Try it: Whenever a line below holds the word "computer", copy that line.

Recorded information:
■ ■ ■ ■ ■
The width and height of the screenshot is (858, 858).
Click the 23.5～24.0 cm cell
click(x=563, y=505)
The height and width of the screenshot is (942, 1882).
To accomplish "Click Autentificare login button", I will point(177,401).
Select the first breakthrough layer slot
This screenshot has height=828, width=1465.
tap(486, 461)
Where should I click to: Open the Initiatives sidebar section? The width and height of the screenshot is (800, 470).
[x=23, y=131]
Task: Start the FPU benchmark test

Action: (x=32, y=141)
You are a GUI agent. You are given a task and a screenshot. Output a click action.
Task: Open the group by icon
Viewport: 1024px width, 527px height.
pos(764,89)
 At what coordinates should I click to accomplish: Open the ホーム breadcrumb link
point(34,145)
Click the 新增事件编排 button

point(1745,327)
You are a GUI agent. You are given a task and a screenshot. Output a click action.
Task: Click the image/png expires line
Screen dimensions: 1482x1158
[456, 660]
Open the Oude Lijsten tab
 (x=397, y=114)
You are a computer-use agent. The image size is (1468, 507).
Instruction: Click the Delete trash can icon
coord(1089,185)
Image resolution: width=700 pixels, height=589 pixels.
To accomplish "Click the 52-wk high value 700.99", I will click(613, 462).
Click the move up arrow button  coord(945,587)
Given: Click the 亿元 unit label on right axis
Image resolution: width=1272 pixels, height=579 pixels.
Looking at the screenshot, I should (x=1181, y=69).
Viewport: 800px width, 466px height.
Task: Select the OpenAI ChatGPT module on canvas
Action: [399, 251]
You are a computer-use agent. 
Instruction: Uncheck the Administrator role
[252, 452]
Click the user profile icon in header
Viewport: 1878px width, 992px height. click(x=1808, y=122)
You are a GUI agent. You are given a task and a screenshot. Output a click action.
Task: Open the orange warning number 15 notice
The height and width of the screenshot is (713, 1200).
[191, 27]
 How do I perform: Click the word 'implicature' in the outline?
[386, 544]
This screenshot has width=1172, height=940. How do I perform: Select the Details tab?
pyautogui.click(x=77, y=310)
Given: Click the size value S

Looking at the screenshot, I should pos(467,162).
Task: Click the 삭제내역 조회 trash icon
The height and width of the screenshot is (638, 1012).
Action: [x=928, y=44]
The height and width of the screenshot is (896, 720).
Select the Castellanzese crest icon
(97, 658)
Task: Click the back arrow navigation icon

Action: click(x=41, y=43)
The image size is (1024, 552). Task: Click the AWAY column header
■ ■ ■ ■ ■
Reply to the task:
You are a computer-use agent. The image size is (1468, 507).
You are a computer-use agent. 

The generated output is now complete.